Now, Amazon has announced it is embracing newer technology that could possibly leapfrog RFID technology. Specifically, Amazon claims to have adapted the same type of visual technology used in self-driving cars to track customer purchases in their retail stores, as follows:
As customers enter the store, they scan their Amazon Go app (installed on their smartphone) on a kiosk (or present their ID to a store employee), enabling the store's technology to identify the customer. Thereafter, cameras located throughout the store track each customer and watch him or her shop. As customers remove items from the shelves, the Amazon Go technology adds those items to each customer's virtual shopping cart; if a customer puts an item back on the shelf, the technology removes the item from his or her virtual cart. The customer continues shopping, selecting items, and placing them in his or her pockets, bags, or physical shopping carts. Once the customer is finished shopping, he or she simply walks out of the store. As the Amazon Go technology sees the customer leaving, it finalizes and completes the transaction by charging the customer's debit or credit card set up in the Amazon Go app, where the receipt will appear.
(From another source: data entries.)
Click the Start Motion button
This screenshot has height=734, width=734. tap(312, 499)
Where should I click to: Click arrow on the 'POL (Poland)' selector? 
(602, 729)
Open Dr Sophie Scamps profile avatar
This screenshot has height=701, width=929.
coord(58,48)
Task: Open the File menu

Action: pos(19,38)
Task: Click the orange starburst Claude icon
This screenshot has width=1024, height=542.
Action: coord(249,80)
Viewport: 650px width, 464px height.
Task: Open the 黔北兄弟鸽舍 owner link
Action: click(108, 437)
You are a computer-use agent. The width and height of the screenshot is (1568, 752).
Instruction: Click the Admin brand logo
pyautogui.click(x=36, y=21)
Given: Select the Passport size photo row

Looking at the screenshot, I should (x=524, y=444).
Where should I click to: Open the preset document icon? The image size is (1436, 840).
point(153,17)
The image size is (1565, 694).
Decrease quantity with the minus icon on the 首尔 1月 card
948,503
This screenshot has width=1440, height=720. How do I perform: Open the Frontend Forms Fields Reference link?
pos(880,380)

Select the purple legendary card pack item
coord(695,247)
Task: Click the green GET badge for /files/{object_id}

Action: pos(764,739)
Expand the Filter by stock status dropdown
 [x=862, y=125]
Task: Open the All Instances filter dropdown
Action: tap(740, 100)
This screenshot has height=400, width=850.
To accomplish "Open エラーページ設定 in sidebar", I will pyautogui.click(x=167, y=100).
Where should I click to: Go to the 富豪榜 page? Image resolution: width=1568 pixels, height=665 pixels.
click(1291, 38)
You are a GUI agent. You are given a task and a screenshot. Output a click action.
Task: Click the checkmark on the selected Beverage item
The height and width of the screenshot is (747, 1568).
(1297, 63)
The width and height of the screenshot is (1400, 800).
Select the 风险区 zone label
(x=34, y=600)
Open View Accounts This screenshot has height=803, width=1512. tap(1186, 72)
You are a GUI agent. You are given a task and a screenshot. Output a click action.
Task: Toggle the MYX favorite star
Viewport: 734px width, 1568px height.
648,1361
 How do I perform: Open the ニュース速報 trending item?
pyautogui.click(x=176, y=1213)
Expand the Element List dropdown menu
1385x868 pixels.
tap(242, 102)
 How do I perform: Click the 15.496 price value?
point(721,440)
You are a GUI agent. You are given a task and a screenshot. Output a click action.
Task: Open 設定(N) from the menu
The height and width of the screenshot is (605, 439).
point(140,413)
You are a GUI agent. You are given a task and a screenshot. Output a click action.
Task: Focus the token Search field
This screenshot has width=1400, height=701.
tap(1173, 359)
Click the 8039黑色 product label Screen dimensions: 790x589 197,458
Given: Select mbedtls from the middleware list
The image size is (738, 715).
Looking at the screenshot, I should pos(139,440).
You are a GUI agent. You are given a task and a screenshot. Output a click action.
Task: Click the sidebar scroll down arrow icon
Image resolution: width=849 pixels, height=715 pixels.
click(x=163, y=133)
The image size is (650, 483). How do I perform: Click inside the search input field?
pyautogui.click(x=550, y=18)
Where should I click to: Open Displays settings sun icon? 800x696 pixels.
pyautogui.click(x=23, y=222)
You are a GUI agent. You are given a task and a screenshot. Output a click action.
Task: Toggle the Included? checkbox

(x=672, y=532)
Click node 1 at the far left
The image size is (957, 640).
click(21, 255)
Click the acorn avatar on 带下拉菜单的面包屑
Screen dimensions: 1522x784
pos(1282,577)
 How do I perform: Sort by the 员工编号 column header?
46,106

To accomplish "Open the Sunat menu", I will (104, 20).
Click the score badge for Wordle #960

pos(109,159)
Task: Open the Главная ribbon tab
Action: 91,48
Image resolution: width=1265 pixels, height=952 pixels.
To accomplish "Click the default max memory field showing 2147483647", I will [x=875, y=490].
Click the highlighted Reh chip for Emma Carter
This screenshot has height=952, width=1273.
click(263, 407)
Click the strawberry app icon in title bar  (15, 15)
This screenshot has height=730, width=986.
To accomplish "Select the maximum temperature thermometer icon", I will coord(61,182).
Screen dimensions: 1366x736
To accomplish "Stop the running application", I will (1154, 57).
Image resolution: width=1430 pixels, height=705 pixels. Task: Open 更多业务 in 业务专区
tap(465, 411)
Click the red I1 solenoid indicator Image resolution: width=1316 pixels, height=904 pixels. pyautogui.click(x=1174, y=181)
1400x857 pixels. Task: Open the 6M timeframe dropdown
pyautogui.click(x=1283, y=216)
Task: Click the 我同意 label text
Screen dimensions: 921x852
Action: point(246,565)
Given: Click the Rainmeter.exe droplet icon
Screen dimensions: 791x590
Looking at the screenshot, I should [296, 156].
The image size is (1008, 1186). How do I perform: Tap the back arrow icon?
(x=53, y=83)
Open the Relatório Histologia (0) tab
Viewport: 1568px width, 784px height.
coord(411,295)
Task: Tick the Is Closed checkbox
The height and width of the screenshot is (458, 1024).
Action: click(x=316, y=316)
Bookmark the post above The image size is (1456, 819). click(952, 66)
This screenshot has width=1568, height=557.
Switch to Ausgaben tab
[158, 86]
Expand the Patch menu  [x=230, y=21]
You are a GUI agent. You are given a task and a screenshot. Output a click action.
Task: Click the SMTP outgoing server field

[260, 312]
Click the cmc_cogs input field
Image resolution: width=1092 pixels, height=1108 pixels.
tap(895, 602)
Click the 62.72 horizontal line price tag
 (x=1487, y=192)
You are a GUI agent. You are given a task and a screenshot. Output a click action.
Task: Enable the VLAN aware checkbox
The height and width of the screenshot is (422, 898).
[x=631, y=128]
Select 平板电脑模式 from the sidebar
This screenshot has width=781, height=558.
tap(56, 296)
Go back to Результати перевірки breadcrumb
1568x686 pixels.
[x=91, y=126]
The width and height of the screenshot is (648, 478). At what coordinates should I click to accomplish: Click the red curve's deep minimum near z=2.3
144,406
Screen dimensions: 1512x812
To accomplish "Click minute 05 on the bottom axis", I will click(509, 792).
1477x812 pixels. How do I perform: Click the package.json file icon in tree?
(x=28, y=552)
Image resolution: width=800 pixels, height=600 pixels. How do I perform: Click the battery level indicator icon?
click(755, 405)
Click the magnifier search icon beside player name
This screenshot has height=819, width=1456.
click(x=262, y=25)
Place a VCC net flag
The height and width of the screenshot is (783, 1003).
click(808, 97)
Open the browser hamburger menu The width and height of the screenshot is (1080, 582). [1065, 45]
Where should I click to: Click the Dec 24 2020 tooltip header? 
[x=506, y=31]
Though it might sound a little creepy to have technology watching so closely while you shop, it works using recognition algorithms. Once you scan the app or show your ID upon entering the store, the technology recognizes you and digitally maps your face, hair, and even your clothing so it can track your movement throughout the store. Much in the same way self-driving automobiles can recognize stop signs, traffic lights, and oncoming traffic, this visual shopping technology (which Amazon calls "Just Walk Away") recognizes when you remove an item from the shelf.
Effectively, this new technology achieves the same result that RFID shopping promised nearly two decades ago, but it sidesteps the need to attach individual RFID tags to each product. With this cost-prohibitive obstacle removed from the equation, "walk-away shopping" has a chance to become commonplace in the foreseeable future. Amazon's first Amazon Go store opened for testing in the fall of 2016 in Seattle.
Based on this newer technology, I will renew my prediction that within the next five to 10 years, you may be faced with the decision to shop at either a store with cash registers, cashiers, and waiting lines, or a store without them. Further, I predict that you will select the latter option because it will be a faster shopping experience and the store will likely be able to offer lower prices as it eliminates the costs of cash registers, cashiers, and square footage for checkout lanes. As an additional benefit, this new technology could possibly reduce or eliminate shoplifting, thereby lowering the store's costs of operations even further. An Amazon-produced video demonstrating this technology is available at youtube.com.